Democracy is a defining feature of civilised societies, but it is delicate and vulnerable. In recent years, we have seen the threats to democratic processes brought into sharp relief, and, arguably, we have witnessed some spectacular failures of democracy.  The increasing digitisation of democracy brings with it the potential to enrich it but also a raft of novel and poorly understood attack vectors. 

In this talk Dr. Ryan will discuss attempts by the information security and crypto communities to address the challenge making elections secure. It is essential that an election deliver not only the correct outcome, but also sufficient evidence to demonstrate to all, especially the losers, that it is the correct outcome. And of course, all this must be achieved without undermining ballot privacy or coercion resistance.   Furthermore, it is essential that any solution be not only technically valid but also supremely usable and acceptable to all stakeholders. 

Most approaches to voter-verifiable elections involve the voter checking the presence of an encryption of her vote on a secure bulletin board (public ledger) in the input to the (verifiable) tabulation process. In this talk, by contrast, Dr. Ryan will outline a new voter-verification scheme, Selene, that allows each voter to confirm that her vote is correctly counted in an intuitive, transparent fashion: by identifying the vote in plaintext in the tally via a private, deniable tracker. The hope is that this will provide not only a trustworthy system but also one that will inspire the trust of all stakeholders.

CV

Peter Y A Ryan is full Professor of Applied Security at the University of Luxembourg since Feb 2009. Since joining the University of Luxembourg he has grown the APSIA (Applied Security and Information Assurance) group that is now around 20 strong. He has around 25 years of experience in cryptography, information assurance and formal verification. He pioneered the application of process calculi to modelling and analysis of secure systems, firstly the characterization of non-interference and later to the analysis of crypto protocols. He initiated and led the “Modelling and Analysis of Security Protocols” project, in collaboration with researchers in Oxford an Royal Holloway, that pioneered the application of process algebra (CSP) and model-checking tools (FDR) to the analysis of security protocols. 

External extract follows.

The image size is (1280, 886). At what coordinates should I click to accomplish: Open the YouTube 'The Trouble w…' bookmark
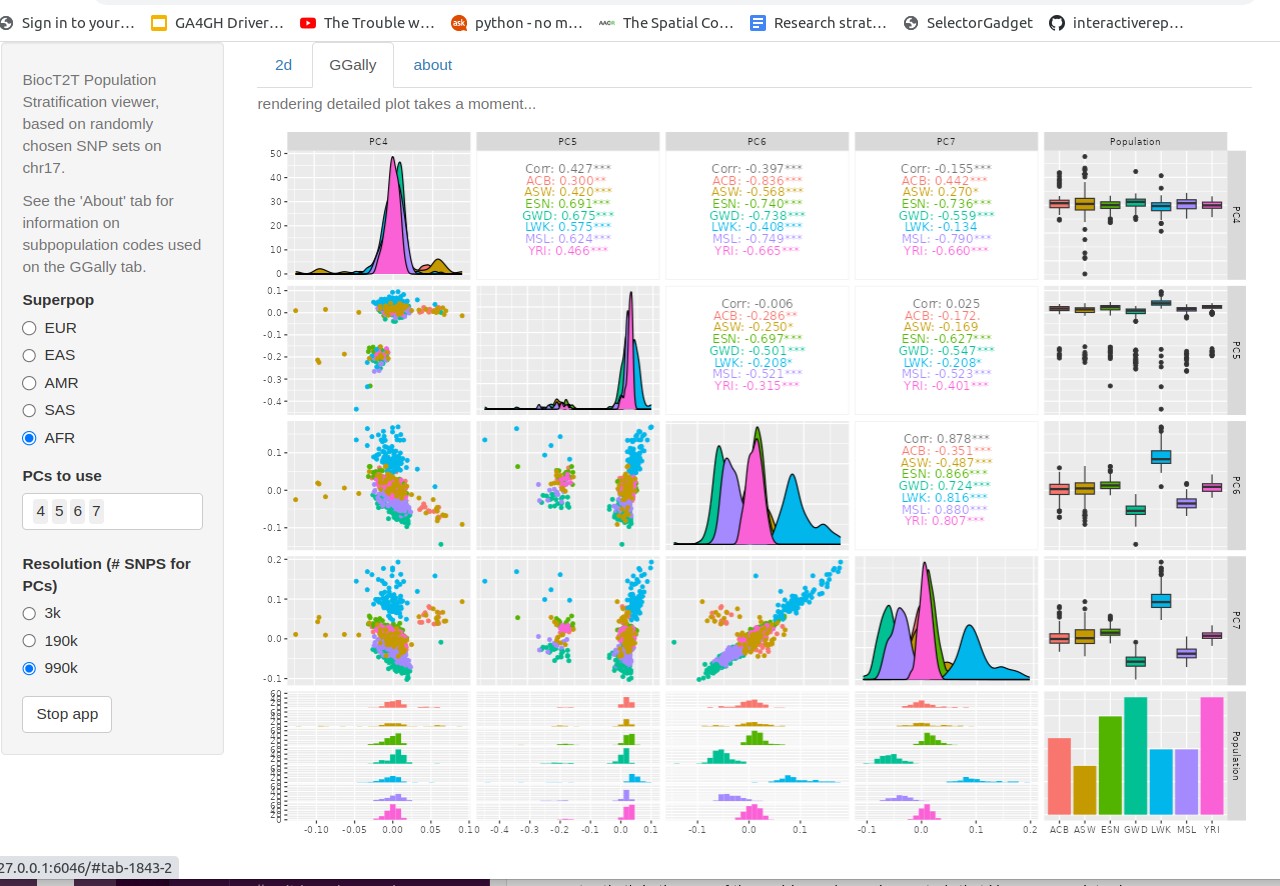point(367,22)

He has published extensively on cryptography, cryptographic protocols, security policies, mathematical models of computer security and, most recently, voter-verifiable election systems. He is the (co-)creator of several innovative, verifiable voting schemes: Prêt à Voter, Pretty Good Democracy, vVote system (based on Prêt à Voter that was used successfully in Victoria State in November 2015), Caveat Coercitor, Selene and Electryo. With Feng Hao, he also developed the OpenVote boardroom voting scheme and the J-PAKE password based authenticated key establishment protocol. He also works on Quantum information assurance and the socio-technical aspects of security and trust.

Prior to taking up the Chair in Luxembourg, he held a Chair in Computing Science at the University of Newcastle. Before that he worked at the Government Communications HQ (GCHQ), CESG, the Defence Research Agency (DRA) Malvern, the Stanford Research Institute (SRI), Cambridge UK and the Software Engineering Institute, CMU Pittsburgh. 

He was awarded a PhD in mathematical physics from the University of London in 1982. He has sat on the program committees of numerous, prestigious security conferences, notably: IEEE Security and Privacy, IEEE Computer Security Foundations Workshop/Symposium (CSF), the European Symposium on Research in Computer Security (ESORICS), Workshop on Issues in Security (WITS). He has (co-)chaired various editions of WITS and ESORICS, Frontiers of Electronic Elections, Workshop on Trustworthy Elections (WOTE) 2007, Evote-Id. He was General Chair of ESORICS 2019, which was hosted in Luxembourg. In 2016 he founded the Verifiable Voting workshops held in association with Financial Crypto. From 1999 to 2007 he was the President of the ESORICS Steering Committee. In 2013 he was awarded the ESORICS Outstanding Contributions Award.

He is a Visiting Professor at Surrey University and the ENS Paris.